6770 Sayılı “Türkiye Cumhuriyeti Emekli Sandığı Kanunu ile Bazı Kanun ve Kanun Hükmünde Karanamelerde Değişiklik Yapılmasına Dair Kanun”un 33’üncü maddesi ile Kredi ve Kredi Kartları Borçlarına İlişkin Kayıtların Dikkate Alınmaması Hakkında Kanun’a eklenen geçici madde ile anapara ve/veya taksit ödeme tarihi 27 Ocak 2017’den önce olup da kullandığı nakdi ve gayri nakdi kredilerinin anapara, faiz ve/veya ferilerine ilişkin ödemelerini aksatan gerçek ve tüzel kişilerin, ticari faaliyette bulunan ve bulunmayan gerçek kişilerin ve kredi müşterilerinin karşılıksız çıkan çek, protesto edilmiş senet, kredi kartı ve diğer kredi borçlarına ilişkin Türkiye Bankalar Birliği Risk Merkezi nezdinde tutulan kayıtları, söz konusu borçların ödenmesi, geciken kısmının 27 Ocak 2017’den itibaren altı ay içinde tamamen ödenmesi veya yeniden yapılandırılması halinde bu kişilerle yapılan finansal işlemlerde kredi kuruluşları ve finansal kuruluşlar tarafından dikkate alınmayabilecektir.
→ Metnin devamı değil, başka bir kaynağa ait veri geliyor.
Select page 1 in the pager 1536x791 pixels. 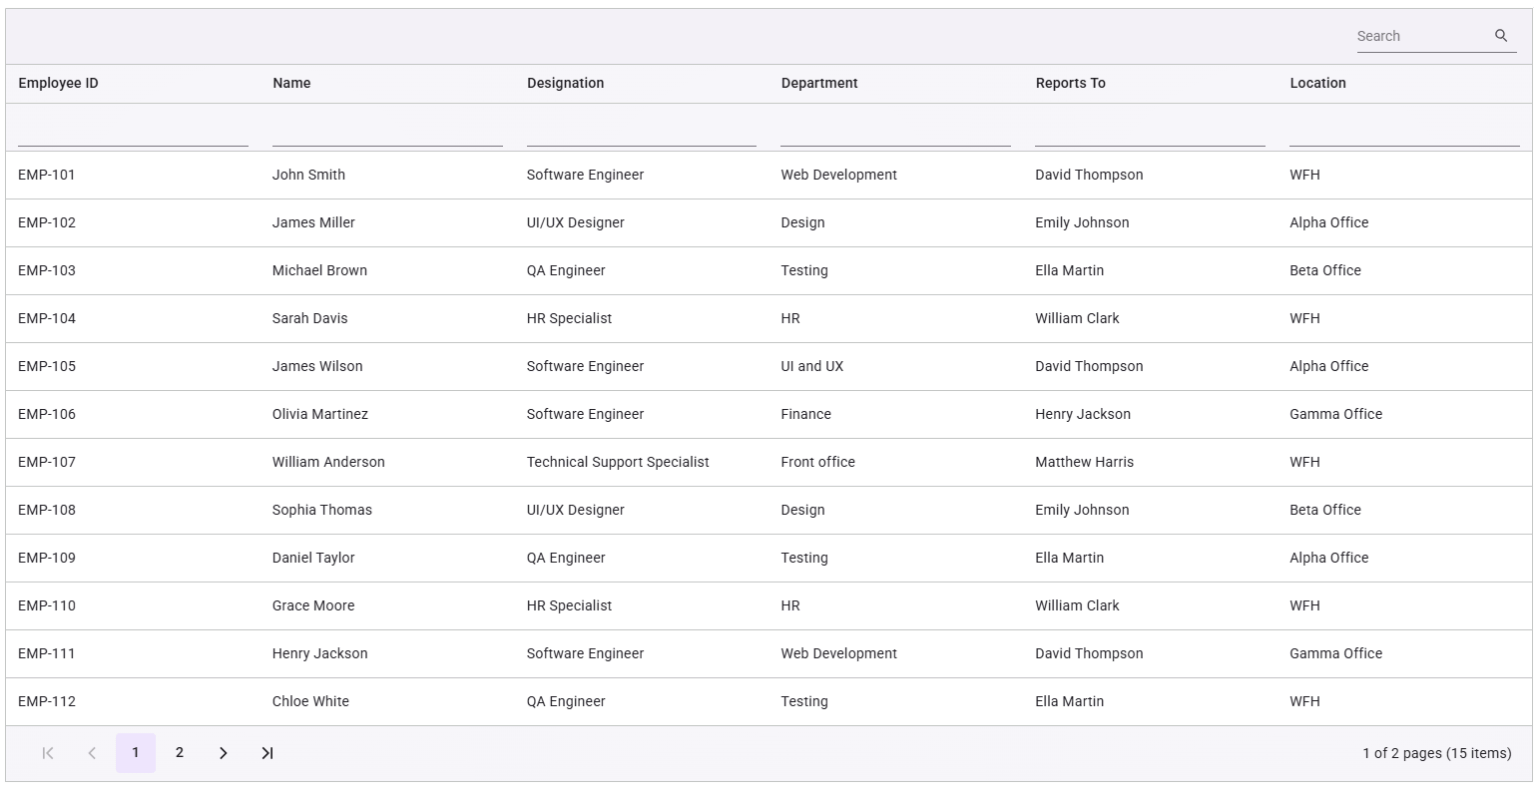[136, 750]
Diğer yandan yapılan bu düzenleme gereği, kredi kuruluşları ve finansal kuruluşların mevcut kredileri yeniden yapılandırmaları veya yeni kredi kullandırmaları, bu kuruluşlara hukuki ve cezai sorumluluk doğurmayacaktır.
Uygulamada “Sicil Affı” olarak konuşulan olgu, 27 Ocak 2017 itibariyle yukarıda sunulduğu şekilde 6770 Sayılı Kanun’un 33’üncü maddesi olarak yürürlüğe girmiş bulunmaktadır.
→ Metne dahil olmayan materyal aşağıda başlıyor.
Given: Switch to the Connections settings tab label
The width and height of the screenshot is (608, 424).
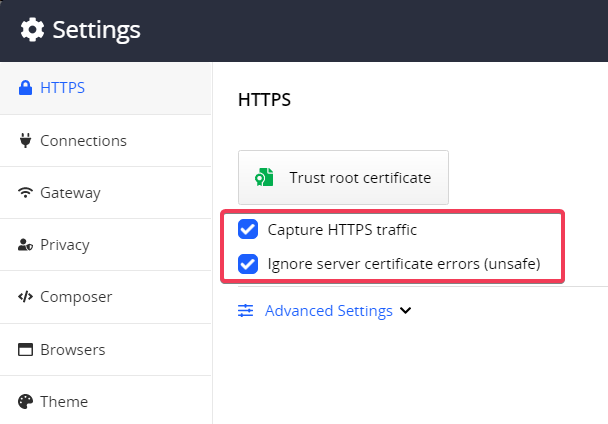Looking at the screenshot, I should click(83, 141).
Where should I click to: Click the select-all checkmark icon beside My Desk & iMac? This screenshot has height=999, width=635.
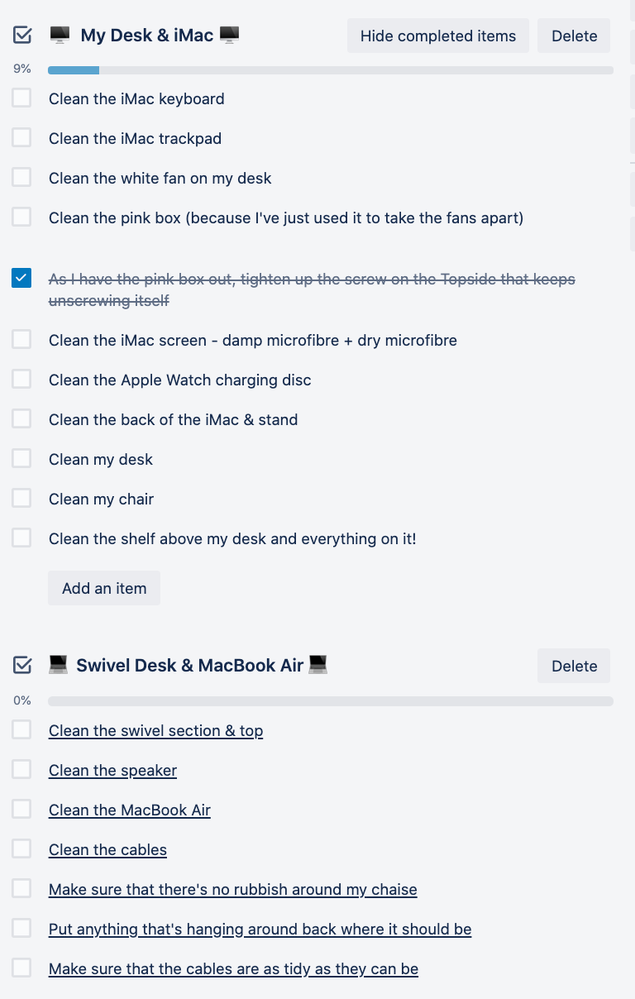[21, 33]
BEKLENTİ İÇİNDE OLAN GENİŞ BİR KESİM VAR
Kasım ayı verilerinden anlaşılacağı üzere;
- Karşılıksız çeki olan 566.116 kişi,
- Kredi kartı borcu nedeniyle takipte olan 2 milyon 233 bin 188 kişi,
- Bireysel kredilerden yasal takipte bulunan bir milyon 729 bin 846 kişi,
- Ticari kredilerden yasal takipte olan 535 bin 379 şahıs şirketi ile 99 bin 929 sermaye şirketi olmak üzere,
Söz konusu sicil affı beklentisi olan oldukça geniş bir kesim bulunmaktadır. Ancak fiilen borçlu görünenlerin bir kısmının borçlarını ödemiş bulunduklarını varsayacak olursak, geriye kalanların mevcut borçlarını yapılandırmak amacıyla kendilerine tanınan ek süreyi değerlendirmeleri gerekmektedir. Yazımızdaki rakamsal veriler. Gümrük ve Ticaret Bakanımız Sayın Bülent Tüfenkci’nin “Sicil Affı” ile ilgili açıklamalarından alınmıştır.
Ticari yaşamı olumsuz etkileyen ödenmeyen borçların ödenebilmesi için yapılan yeni düzenleme ile tanınan altı aylık ek sürenin dikkate alınarak gerekli başvuruların ve girişimlerin başlatılmasında yarar görmekteyiz.